PROBLEM
Quote everything from the line containing "Image resolution: width=296" down to the line containing "point(9,11)", both included, reproducing those lines unchanged.

— BEGIN —

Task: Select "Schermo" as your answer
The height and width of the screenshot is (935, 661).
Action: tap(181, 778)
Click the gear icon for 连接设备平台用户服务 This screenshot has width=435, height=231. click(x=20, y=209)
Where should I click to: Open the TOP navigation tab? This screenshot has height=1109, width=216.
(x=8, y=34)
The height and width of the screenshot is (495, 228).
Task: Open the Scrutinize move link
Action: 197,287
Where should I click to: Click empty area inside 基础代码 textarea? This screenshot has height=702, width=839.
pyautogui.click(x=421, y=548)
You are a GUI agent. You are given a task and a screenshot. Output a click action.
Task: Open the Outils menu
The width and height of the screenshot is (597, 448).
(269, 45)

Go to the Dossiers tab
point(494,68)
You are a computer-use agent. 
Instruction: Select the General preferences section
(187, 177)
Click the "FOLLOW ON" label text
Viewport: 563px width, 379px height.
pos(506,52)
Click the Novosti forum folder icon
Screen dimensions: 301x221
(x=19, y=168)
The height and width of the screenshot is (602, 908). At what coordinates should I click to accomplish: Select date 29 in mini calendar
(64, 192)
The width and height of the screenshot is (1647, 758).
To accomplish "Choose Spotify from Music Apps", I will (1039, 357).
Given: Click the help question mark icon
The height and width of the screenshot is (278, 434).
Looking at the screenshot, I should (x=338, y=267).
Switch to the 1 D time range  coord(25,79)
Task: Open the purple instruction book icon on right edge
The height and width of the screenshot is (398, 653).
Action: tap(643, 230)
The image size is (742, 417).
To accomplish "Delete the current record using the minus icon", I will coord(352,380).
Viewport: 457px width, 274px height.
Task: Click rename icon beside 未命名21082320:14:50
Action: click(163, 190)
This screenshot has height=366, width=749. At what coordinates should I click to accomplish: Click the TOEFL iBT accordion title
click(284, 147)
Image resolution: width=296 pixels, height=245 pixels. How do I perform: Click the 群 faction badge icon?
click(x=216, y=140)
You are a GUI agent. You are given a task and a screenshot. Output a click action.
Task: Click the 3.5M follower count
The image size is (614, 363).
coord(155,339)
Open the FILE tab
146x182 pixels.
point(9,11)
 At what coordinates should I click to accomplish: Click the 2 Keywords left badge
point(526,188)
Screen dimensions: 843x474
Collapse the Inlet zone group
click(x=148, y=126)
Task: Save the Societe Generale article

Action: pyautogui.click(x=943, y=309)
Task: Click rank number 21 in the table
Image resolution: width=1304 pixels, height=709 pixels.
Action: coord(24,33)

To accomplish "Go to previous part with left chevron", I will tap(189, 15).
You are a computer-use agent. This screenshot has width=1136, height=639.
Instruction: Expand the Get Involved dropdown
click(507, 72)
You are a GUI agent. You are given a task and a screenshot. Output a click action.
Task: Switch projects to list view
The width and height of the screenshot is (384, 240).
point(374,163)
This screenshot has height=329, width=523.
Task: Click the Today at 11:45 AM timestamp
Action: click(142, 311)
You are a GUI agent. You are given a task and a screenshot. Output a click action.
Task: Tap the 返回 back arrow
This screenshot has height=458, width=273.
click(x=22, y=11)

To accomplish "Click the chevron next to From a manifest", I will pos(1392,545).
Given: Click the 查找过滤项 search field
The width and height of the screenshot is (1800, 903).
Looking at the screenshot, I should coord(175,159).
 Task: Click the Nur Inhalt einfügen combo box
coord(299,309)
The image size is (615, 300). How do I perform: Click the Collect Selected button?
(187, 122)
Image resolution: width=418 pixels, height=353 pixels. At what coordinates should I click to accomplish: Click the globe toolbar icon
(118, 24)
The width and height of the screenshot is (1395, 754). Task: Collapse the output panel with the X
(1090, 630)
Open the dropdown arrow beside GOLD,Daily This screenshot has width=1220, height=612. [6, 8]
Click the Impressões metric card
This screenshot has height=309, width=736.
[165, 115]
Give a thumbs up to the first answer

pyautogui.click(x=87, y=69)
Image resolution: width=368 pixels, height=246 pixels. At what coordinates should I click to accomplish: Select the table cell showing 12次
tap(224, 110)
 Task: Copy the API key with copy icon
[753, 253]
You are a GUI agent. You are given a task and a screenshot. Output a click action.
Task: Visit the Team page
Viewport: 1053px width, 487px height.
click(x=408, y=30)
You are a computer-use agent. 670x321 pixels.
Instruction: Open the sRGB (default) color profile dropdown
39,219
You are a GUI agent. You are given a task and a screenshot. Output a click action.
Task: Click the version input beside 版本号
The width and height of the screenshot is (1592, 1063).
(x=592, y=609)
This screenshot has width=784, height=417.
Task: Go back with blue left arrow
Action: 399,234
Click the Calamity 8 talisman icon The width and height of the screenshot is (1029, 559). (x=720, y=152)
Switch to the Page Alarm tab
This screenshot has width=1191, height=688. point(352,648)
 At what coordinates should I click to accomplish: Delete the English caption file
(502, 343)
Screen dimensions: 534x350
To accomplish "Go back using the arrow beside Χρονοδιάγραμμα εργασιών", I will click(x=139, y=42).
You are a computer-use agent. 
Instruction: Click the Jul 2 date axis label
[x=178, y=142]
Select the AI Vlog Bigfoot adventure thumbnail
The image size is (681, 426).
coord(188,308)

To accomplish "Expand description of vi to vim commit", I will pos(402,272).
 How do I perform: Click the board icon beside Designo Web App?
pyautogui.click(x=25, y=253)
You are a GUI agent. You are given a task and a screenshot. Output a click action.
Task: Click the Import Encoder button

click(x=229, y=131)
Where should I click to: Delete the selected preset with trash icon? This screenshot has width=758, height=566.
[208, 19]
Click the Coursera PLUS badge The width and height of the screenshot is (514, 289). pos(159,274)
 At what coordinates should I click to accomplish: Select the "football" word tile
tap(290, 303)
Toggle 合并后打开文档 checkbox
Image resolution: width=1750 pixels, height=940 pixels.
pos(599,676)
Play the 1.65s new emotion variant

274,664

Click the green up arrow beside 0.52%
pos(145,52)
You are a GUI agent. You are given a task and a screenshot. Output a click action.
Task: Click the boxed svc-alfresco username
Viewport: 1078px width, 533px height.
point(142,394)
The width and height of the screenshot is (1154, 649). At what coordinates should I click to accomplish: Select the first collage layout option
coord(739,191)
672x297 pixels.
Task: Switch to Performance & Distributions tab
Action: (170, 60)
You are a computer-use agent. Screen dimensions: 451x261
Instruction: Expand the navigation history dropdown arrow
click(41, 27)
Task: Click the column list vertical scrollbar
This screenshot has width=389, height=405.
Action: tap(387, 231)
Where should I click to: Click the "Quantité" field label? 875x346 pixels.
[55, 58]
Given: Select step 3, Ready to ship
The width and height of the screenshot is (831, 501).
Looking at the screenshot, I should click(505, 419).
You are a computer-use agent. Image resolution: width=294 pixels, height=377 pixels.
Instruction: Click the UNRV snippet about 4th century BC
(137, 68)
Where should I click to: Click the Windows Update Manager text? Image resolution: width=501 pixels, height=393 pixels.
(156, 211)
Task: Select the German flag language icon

— END —

THE RESPONSE
Image resolution: width=296 pixels, height=245 pixels. How do I perform: Click the 群 faction badge icon?
click(x=216, y=140)
You are a GUI agent. You are given a task and a screenshot. Output a click action.
Task: Click the 3.5M follower count
The image size is (614, 363).
coord(155,339)
Open the FILE tab
146x182 pixels.
point(9,11)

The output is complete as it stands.